Not Quite the Truth from CalPundit
Kevin Drum says:

...no WMD has been found and even Condoleezza Rice has confirmed that we shouldn't count on David Kay producing any new evidence - well, between all that, it kinda looks like there might not have been any WMD all along, doesn't it?
He links to a transcript of Rice's briefing of the press on President Bush's trip to the United Nations. Here is the revelant section of Rice's remarks, including the questions posed by reporters:
Q: Is the President's credibility undercut in any way by the fact that the weapons of mass destruction have not been disclosed in Iraq? How will he address that in his speech tomorrow? And do you remain confident those weapons will be found, or do you think they've somehow been spirited away, or that -
DR. RICE: Well, let me first say that David Kaye has an orderly process for mining the miles of documentation, the hundreds, even thousands of interviews, that need to be done, the physical evidence that needs to be gathered to understand precisely the status of Iraq's weapons of mass destruction, the status of the programs, what became of unaccounted for weapons stockpiles.

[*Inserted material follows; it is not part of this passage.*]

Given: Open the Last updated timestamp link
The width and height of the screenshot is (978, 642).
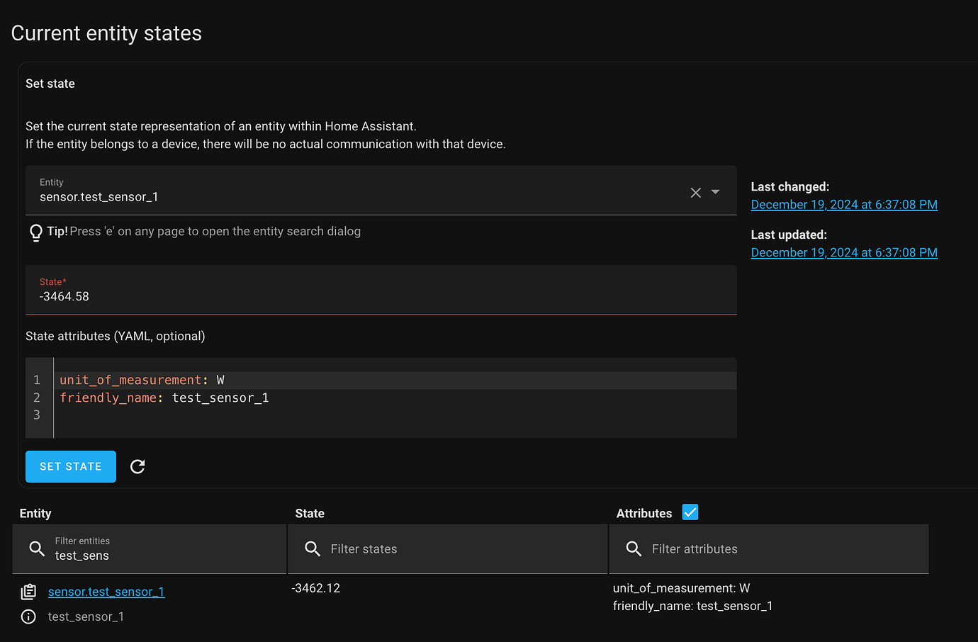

If you remember the U.N. reports were about large numbers of unaccounted-for stockpiles. We'll now be able to find out what became of them. But let me be very clear, what we find there will establish precisely what was going on with Iraq's programs. What we went in with a view toward was a view that was shared by intelligence agencies around the world, by three American administrations, and by the United Nations. There was nobody who knew anything about Iraq who believed that Saddam Hussein had destroyed all of his weapons of mass destruction, that he simply didn't have any. And it was just kind of a joke on the world that he wouldn't say that he had destroyed his weapons of mass destruction.

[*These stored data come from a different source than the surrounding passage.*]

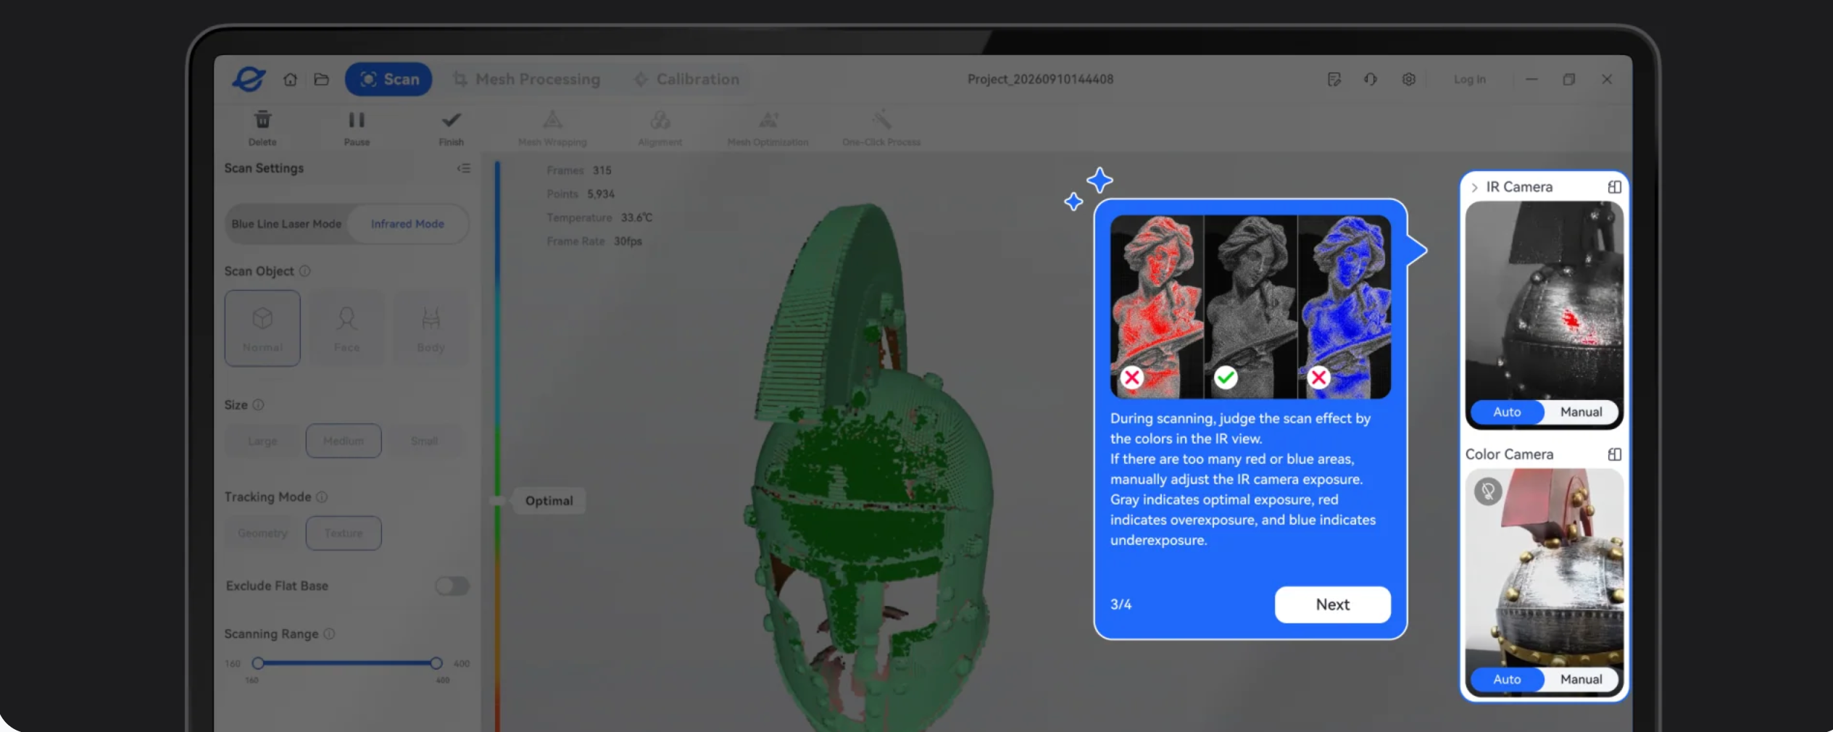Pop out the Color Camera view icon
1833x732 pixels.
(x=1614, y=454)
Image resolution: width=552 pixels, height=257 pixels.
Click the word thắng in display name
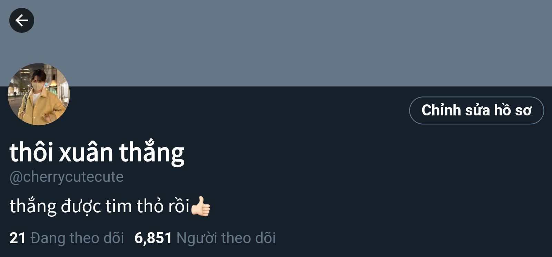point(152,153)
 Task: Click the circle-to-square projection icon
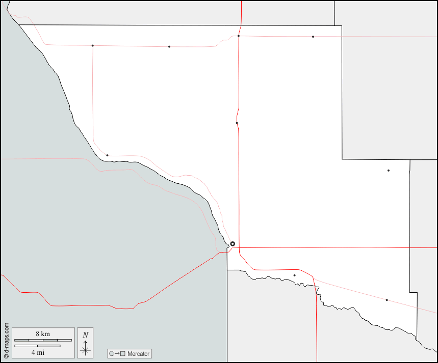click(x=116, y=353)

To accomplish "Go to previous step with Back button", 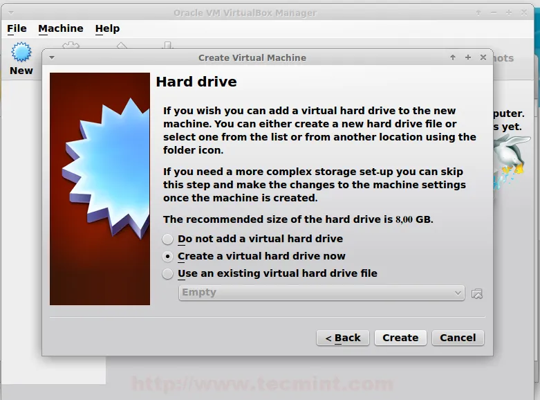I will (342, 338).
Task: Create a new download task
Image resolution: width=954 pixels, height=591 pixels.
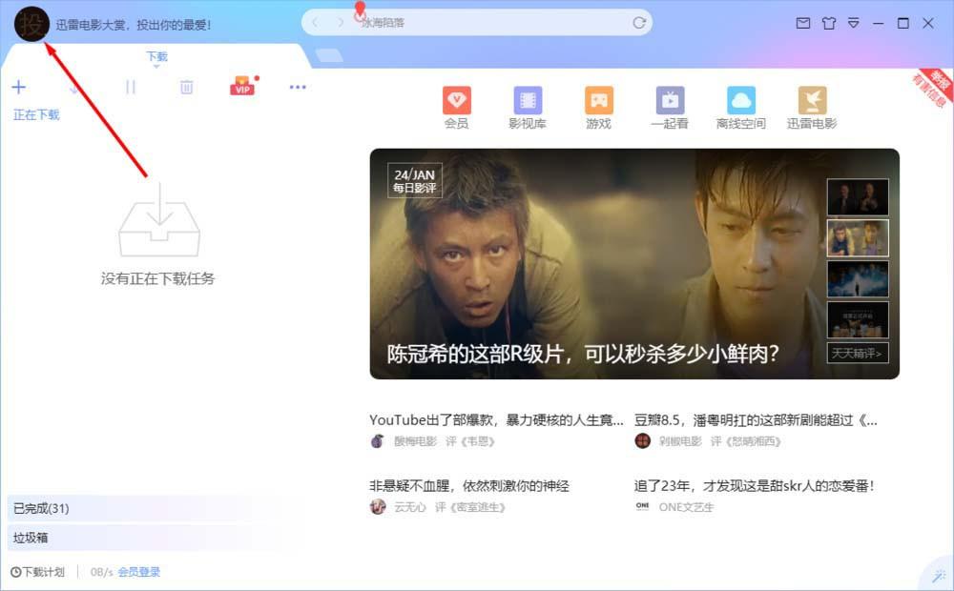Action: click(x=19, y=87)
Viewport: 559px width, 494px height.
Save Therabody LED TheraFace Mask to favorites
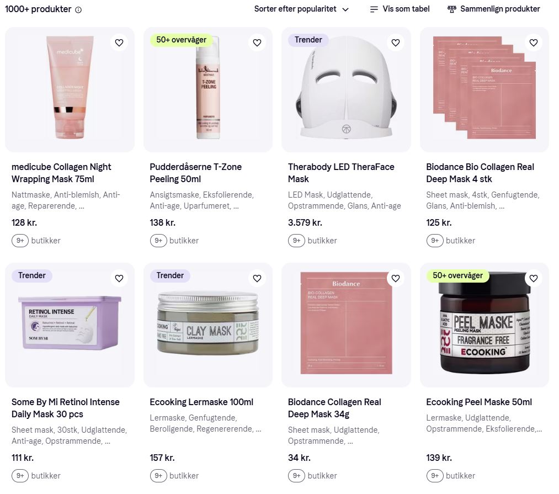(395, 43)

This was a dangerous regime that had used weapons of mass destruction, that was still pursuing weapons of mass destruction, and that had large unaccounted for stockpiles. That is a position that was credible at the time. It is a position that is credible now. And now we're able to do what the U.N. inspectors had hoped to be able to do under Resolution 1441, were actually never permitted to do because Saddam Hussein was still in power and intimidating people and keeping people from telling the truth. So the President will simply note that we have an effort underway to hunt this down. And, yes, I think we will we find that Saddam Hussein's weapons of mass destruction can be accounted for, and we'll know the truth.

Q: When will Kaye's report will be public?
DR. RICE: David Kaye is not going to be done with this for quite some time. And I would not count on reports. I suppose there may be interim reports. I don't know when those will be, and I don't know what the public nature of them will be.
Rice did NOT confirm that "we shouldn't count on Kay producing any new evidence," as Mr. Drum asserts. Her reference to not counting on Kaye's reports was a reference to not counting on a timetable for the release of Kaye's reports. That is clear from the question.

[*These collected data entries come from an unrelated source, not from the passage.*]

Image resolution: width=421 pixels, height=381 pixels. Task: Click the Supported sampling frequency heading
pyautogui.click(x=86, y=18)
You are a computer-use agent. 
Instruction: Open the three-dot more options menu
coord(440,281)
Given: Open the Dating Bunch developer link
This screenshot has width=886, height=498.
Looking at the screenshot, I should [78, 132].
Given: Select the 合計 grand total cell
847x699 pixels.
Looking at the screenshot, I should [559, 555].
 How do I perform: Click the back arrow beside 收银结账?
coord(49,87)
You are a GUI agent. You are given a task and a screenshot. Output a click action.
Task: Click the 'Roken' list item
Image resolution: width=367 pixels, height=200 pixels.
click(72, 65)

Kevin Drum is a popular and thoughtful Lefty blogger. One wonders why he chose to misrepresent Rice's remarks while linking to the very transcript that so obviously proves he had done so.

Closing In On the WMDs?
Something struck me upon re-reading the transcript of President Bush's
Address to the United Nations General Assembly - his mentioning of Saddam Hussein's weapons of mass destruction programs without mentioning the lack, so far, of finding big caches of such weapons in liberated Iraq (at least that has been revealed publicly). Here are the relevant sentences from the speech regarding Saddam's WMDs:

The regime of Saddam Hussein cultivated ties to terror while it built weapons of mass destruction. It used those weapons in acts of mass murder, and refused to account for them when confronted by the world. The Security Council was right to be alarmed. The Security Council was right to demand that Iraq destroy its illegal weapons and prove that it had done so. The Security Council was right to vow serious consequences if Iraq refused to comply. And because there were consequences, because a coalition of nations acted to defend the peace, and the credibility of the United Nations, Iraq is free, and today we are joined by representatives of a liberated country. Our coalition has made sure that Iraq's former dictator will never again use weapons of mass destruction. We are interviewing Iraqi citizens and analyzing records of the old regime to reveal the full extent of its weapons programs and its long campaign of deception.
Does that sound to you like a president who thinks there is the slightest chance we won't eventually prove beyond a shadow of Howard Dean's doubt the existence of Saddam's weapons of mass destruction? Not at all. It sounds to me as if President Bush is absolutely sure - most likely based on intel and still-classified evidence - that weapons not only existed before the war, but exist today, and that it is only a matter of time before the proof and the weapons are revealed.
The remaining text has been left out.